Write the listing below out again in full, dropping its pictures.

(Beginning of Records shown)

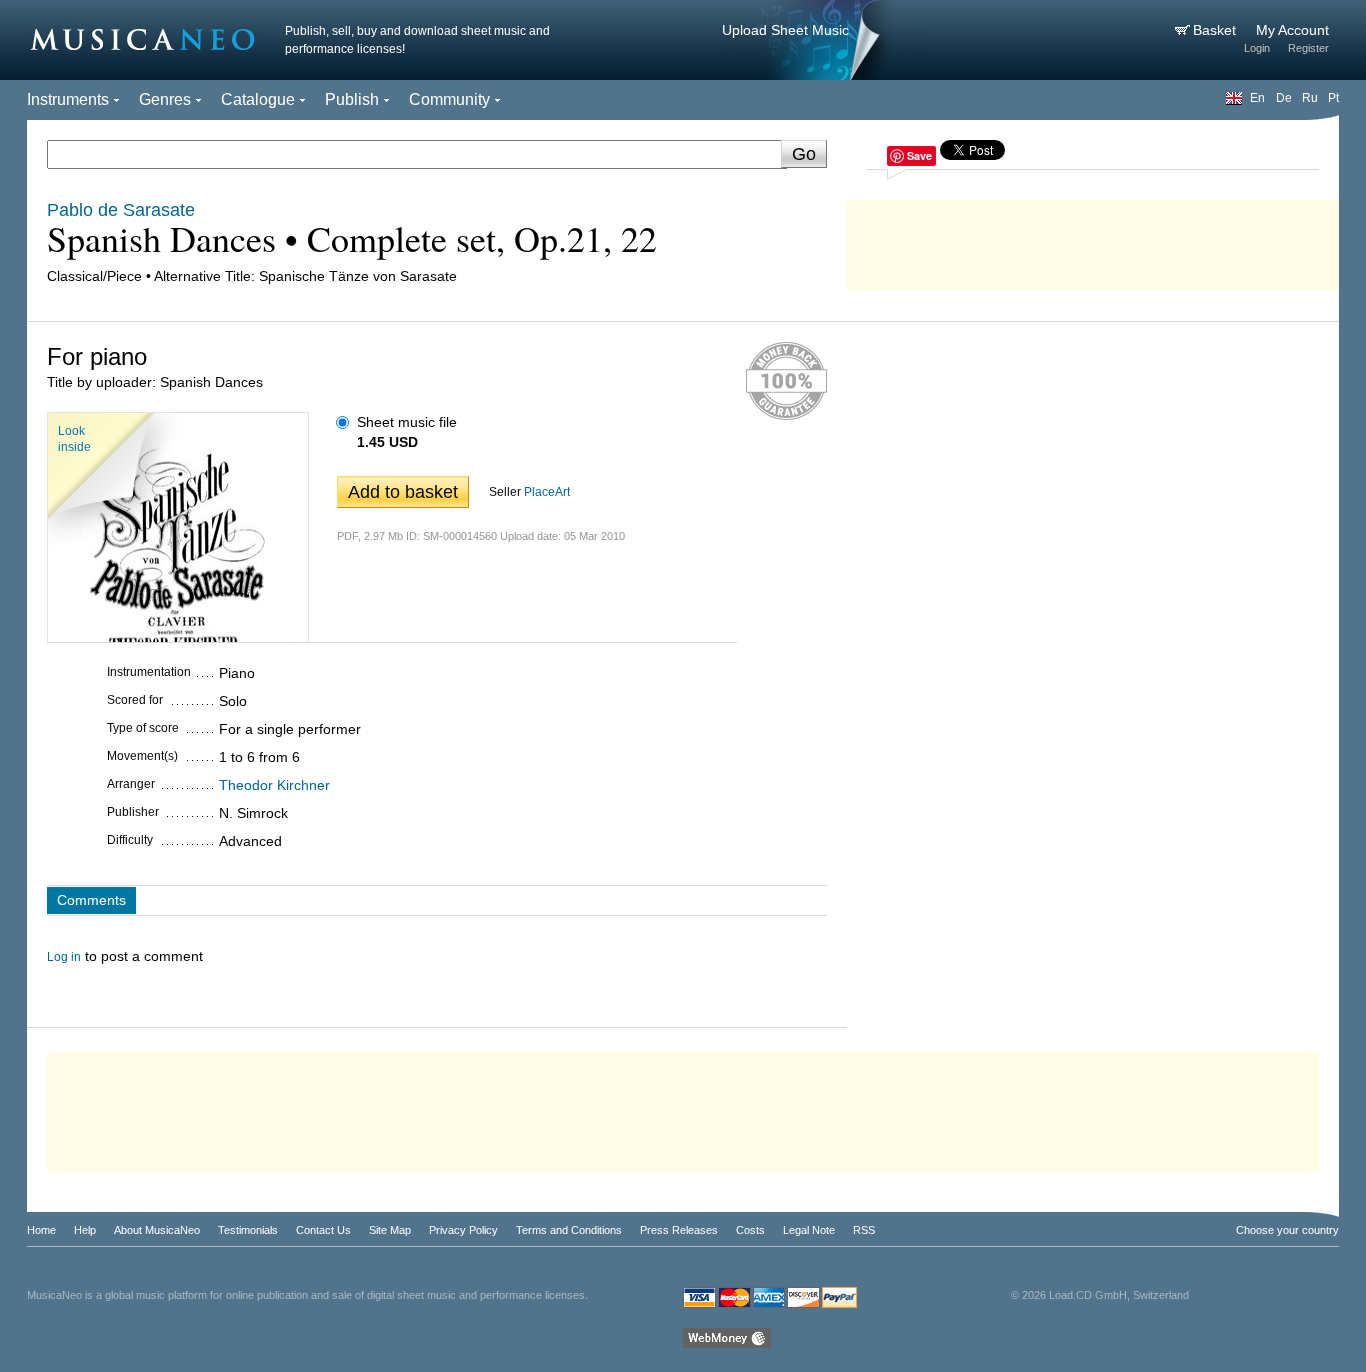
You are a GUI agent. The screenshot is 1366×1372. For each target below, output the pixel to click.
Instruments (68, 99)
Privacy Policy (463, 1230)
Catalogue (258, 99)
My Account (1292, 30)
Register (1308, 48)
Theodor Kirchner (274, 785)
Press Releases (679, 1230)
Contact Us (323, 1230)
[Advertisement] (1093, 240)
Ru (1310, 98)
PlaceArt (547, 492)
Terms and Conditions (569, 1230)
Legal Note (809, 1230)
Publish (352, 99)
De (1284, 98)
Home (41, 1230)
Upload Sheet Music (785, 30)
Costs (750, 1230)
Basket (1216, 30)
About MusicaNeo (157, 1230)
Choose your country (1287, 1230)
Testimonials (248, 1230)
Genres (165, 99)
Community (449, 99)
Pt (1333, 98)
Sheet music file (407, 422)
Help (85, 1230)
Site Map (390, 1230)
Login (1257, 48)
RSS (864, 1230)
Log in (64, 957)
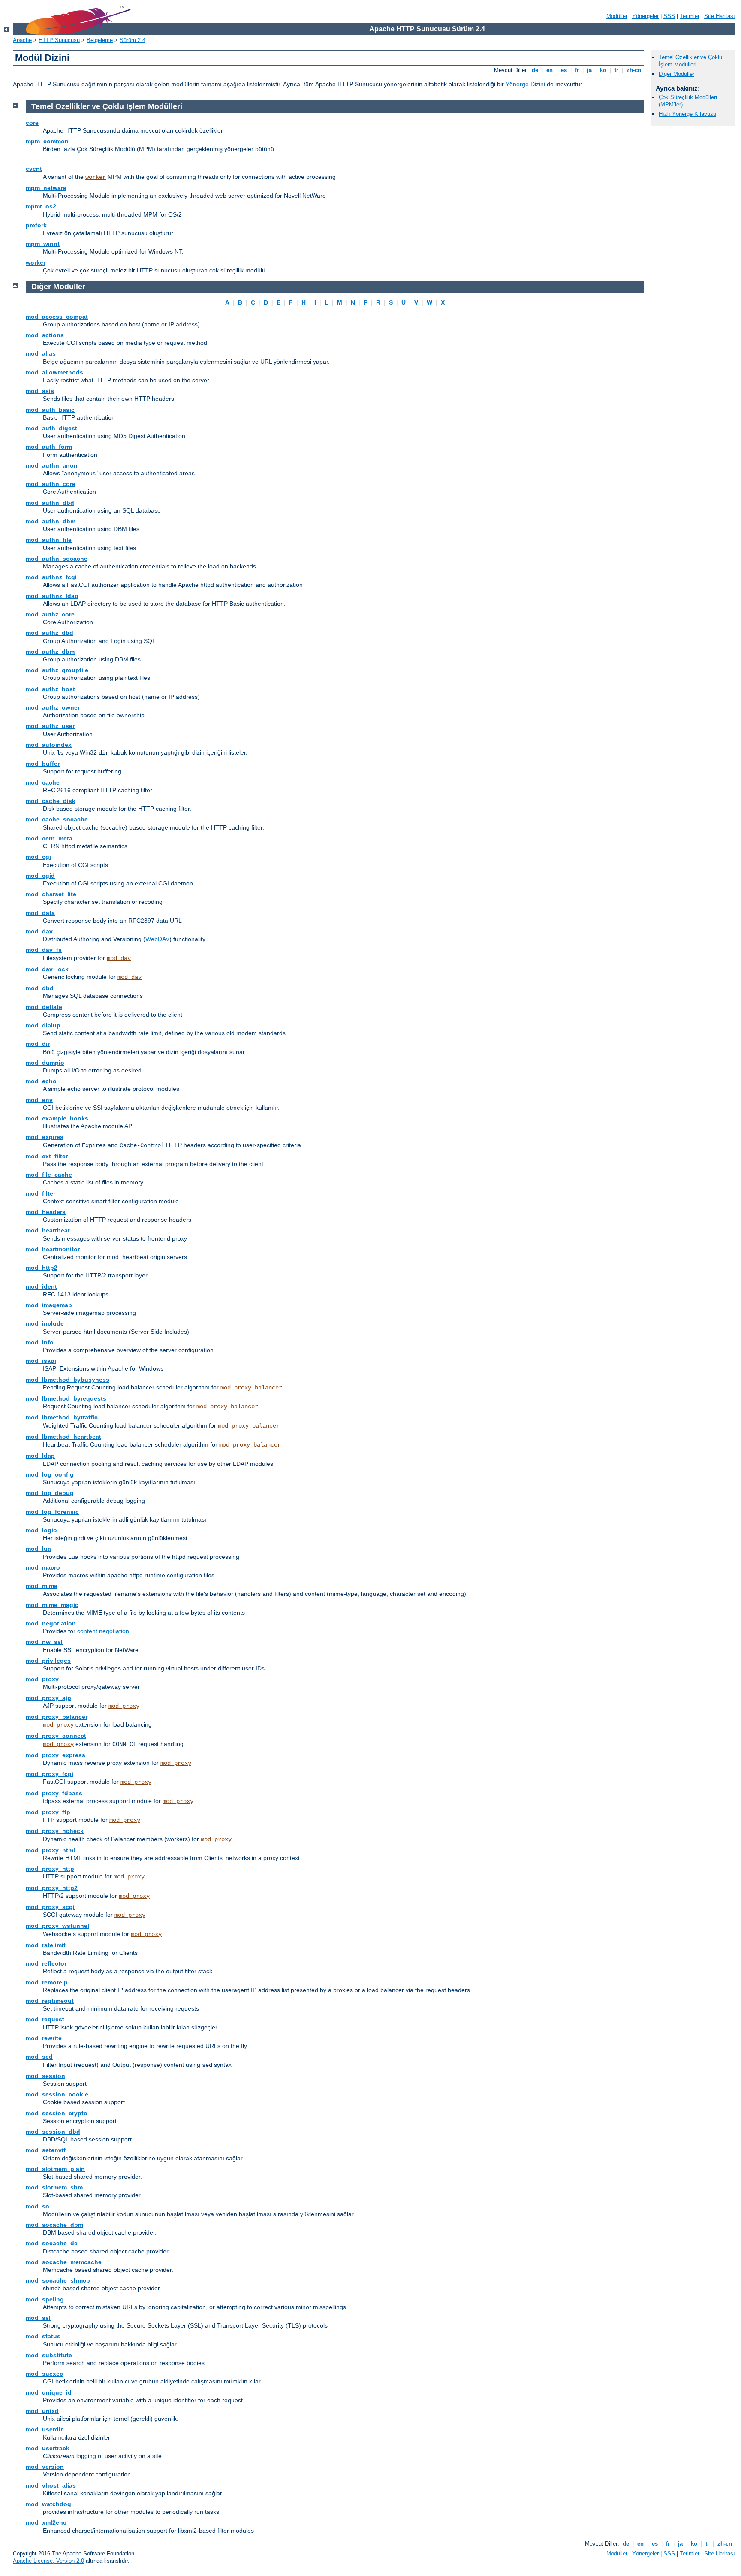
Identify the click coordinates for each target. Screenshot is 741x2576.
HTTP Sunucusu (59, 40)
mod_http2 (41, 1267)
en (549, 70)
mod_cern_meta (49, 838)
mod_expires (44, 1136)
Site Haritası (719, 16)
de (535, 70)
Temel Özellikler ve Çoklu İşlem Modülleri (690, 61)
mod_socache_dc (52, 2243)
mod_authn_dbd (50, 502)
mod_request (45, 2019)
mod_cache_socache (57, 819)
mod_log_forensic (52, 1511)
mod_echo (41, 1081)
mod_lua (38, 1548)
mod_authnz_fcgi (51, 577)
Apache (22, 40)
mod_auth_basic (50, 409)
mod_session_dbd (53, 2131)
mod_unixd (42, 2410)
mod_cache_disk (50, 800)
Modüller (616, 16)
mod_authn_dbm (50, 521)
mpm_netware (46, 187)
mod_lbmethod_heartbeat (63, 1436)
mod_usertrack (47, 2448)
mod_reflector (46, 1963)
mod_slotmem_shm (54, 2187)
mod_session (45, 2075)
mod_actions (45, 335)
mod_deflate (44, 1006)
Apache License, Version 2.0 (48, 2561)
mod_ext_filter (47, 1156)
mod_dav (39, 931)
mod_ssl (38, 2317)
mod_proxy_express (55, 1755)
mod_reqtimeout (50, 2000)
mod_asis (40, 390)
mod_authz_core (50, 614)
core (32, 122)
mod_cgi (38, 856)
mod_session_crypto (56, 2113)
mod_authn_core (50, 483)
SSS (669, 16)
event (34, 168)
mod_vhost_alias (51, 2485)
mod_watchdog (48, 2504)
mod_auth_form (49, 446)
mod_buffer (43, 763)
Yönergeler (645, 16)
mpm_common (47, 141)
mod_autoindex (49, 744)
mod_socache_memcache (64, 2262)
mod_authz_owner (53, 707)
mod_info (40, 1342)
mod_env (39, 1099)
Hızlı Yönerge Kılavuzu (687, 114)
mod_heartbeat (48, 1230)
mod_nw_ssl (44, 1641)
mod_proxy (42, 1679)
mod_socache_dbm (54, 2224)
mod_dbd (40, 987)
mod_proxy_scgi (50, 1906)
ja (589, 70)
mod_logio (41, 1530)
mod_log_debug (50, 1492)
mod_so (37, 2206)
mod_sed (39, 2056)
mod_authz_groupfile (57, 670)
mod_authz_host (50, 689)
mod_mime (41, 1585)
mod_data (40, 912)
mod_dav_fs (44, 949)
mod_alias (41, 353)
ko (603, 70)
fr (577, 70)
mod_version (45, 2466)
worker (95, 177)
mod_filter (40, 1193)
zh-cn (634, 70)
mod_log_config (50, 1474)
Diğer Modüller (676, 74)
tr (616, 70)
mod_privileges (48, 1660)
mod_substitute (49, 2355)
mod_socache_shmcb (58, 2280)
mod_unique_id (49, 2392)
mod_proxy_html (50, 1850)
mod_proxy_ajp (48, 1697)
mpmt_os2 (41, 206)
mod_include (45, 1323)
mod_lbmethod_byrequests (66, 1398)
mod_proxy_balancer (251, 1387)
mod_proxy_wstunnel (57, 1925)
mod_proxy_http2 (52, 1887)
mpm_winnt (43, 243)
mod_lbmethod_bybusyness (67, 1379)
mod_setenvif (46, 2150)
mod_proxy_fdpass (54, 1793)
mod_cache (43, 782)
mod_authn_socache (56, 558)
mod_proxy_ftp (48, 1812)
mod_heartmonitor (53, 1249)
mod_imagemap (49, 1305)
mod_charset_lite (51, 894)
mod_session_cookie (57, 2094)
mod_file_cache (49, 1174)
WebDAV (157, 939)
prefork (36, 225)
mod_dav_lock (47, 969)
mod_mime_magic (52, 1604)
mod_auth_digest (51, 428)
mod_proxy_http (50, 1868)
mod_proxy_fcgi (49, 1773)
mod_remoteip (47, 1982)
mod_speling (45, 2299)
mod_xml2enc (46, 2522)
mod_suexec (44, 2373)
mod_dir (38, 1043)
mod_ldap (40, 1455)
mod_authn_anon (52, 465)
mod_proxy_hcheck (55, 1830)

(End of Records shown)

Output:
You are a GUI agent. The screenshot is 1366×1372. For each target below, output the pixel to click.
Instruments (68, 99)
Privacy Policy (463, 1230)
Catalogue (258, 99)
My Account (1292, 30)
Register (1308, 48)
Theodor Kirchner (274, 785)
Press Releases (679, 1230)
Contact Us (323, 1230)
[Advertisement] (1093, 240)
Ru (1310, 98)
PlaceArt (547, 492)
Terms and Conditions (569, 1230)
Legal Note (809, 1230)
Publish (352, 99)
De (1284, 98)
Home (41, 1230)
Upload Sheet Music (785, 30)
Costs (750, 1230)
Basket (1216, 30)
About MusicaNeo (157, 1230)
Choose your country (1287, 1230)
Testimonials (248, 1230)
Genres (165, 99)
Community (449, 99)
Pt (1333, 98)
Sheet music file (407, 422)
Help (85, 1230)
Site Map (390, 1230)
Login (1257, 48)
RSS (864, 1230)
Log in (64, 957)
Identify the click coordinates for each target. Screenshot is 741x2576.
HTTP Sunucusu (59, 40)
mod_http2 (41, 1267)
en (549, 70)
mod_cern_meta (49, 838)
mod_expires (44, 1136)
Site Haritası (719, 16)
de (535, 70)
Temel Özellikler ve Çoklu İşlem Modülleri (690, 61)
mod_socache_dc (52, 2243)
mod_authn_dbd (50, 502)
mod_request (45, 2019)
mod_cache_socache (57, 819)
mod_log_forensic (52, 1511)
mod_echo (41, 1081)
mod_lua (38, 1548)
mod_authnz_fcgi (51, 577)
Apache (22, 40)
mod_auth_basic (50, 409)
mod_session_dbd (53, 2131)
mod_unixd (42, 2410)
mod_cache_disk (50, 800)
Modüller (616, 16)
mod_authn_dbm (50, 521)
mpm_netware (46, 187)
mod_lbmethod_heartbeat (63, 1436)
mod_usertrack (47, 2448)
mod_reflector (46, 1963)
mod_slotmem_shm (54, 2187)
mod_session (45, 2075)
mod_actions (45, 335)
mod_deflate (44, 1006)
Apache License, Version 2.0 (48, 2561)
mod_ext_filter (47, 1156)
mod_dav (39, 931)
mod_ssl (38, 2317)
mod_proxy_express (55, 1755)
mod_reqtimeout (50, 2000)
mod_asis (40, 390)
mod_authz_core (50, 614)
core (32, 122)
mod_cgi (38, 856)
mod_session_crypto (56, 2113)
mod_authn_core (50, 483)
SSS (669, 16)
event (34, 168)
mod_vhost_alias (51, 2485)
mod_watchdog (48, 2504)
mod_auth_form (49, 446)
mod_buffer (43, 763)
Yönergeler (645, 16)
mpm_common (47, 141)
mod_autoindex (49, 744)
mod_socache_memcache (64, 2262)
mod_authz_owner (53, 707)
mod_info (40, 1342)
mod_env (39, 1099)
Hızlı Yönerge Kılavuzu (687, 114)
mod_heartbeat (48, 1230)
mod_nw_ssl (44, 1641)
mod_proxy (42, 1679)
mod_socache_dbm (54, 2224)
mod_dbd (40, 987)
mod_proxy_scgi (50, 1906)
ja (589, 70)
mod_logio (41, 1530)
mod_log_debug (50, 1492)
mod_so (37, 2206)
mod_sed (39, 2056)
mod_authz_groupfile (57, 670)
mod_authz_host (50, 689)
mod_mime (41, 1585)
mod_data (40, 912)
mod_dav_fs (44, 949)
mod_alias (41, 353)
ko (603, 70)
fr (577, 70)
mod_version (45, 2466)
worker (95, 177)
mod_filter (40, 1193)
zh-cn (634, 70)
mod_log_config (50, 1474)
Diğer Modüller (676, 74)
tr (616, 70)
mod_privileges (48, 1660)
mod_substitute (49, 2355)
mod_socache_shmcb (58, 2280)
mod_unique_id (49, 2392)
mod_proxy_html (50, 1850)
mod_proxy_ajp (48, 1697)
mpmt_os2 (41, 206)
mod_include (45, 1323)
mod_lbmethod_byrequests (66, 1398)
mod_proxy_balancer (251, 1387)
mod_proxy_wstunnel (57, 1925)
mod_proxy_http2 (52, 1887)
mpm_winnt (43, 243)
mod_lbmethod_bybusyness (67, 1379)
mod_setenvif (46, 2150)
mod_proxy_fdpass (54, 1793)
mod_cache (43, 782)
mod_authn_socache (56, 558)
mod_proxy_ftp (48, 1812)
mod_heartmonitor (53, 1249)
mod_imagemap (49, 1305)
mod_charset_lite (51, 894)
mod_session_cookie (57, 2094)
mod_file_cache (49, 1174)
WebDAV (157, 939)
prefork (36, 225)
mod_dav_lock (47, 969)
mod_mime_magic (52, 1604)
mod_auth_digest (51, 428)
mod_proxy_http (50, 1868)
mod_proxy_fcgi (49, 1773)
mod_remoteip (47, 1982)
mod_speling (45, 2299)
mod_xml2enc (46, 2522)
mod_suexec (44, 2373)
mod_dir (38, 1043)
mod_ldap (40, 1455)
mod_authn_anon (52, 465)
mod_proxy_hcheck (55, 1830)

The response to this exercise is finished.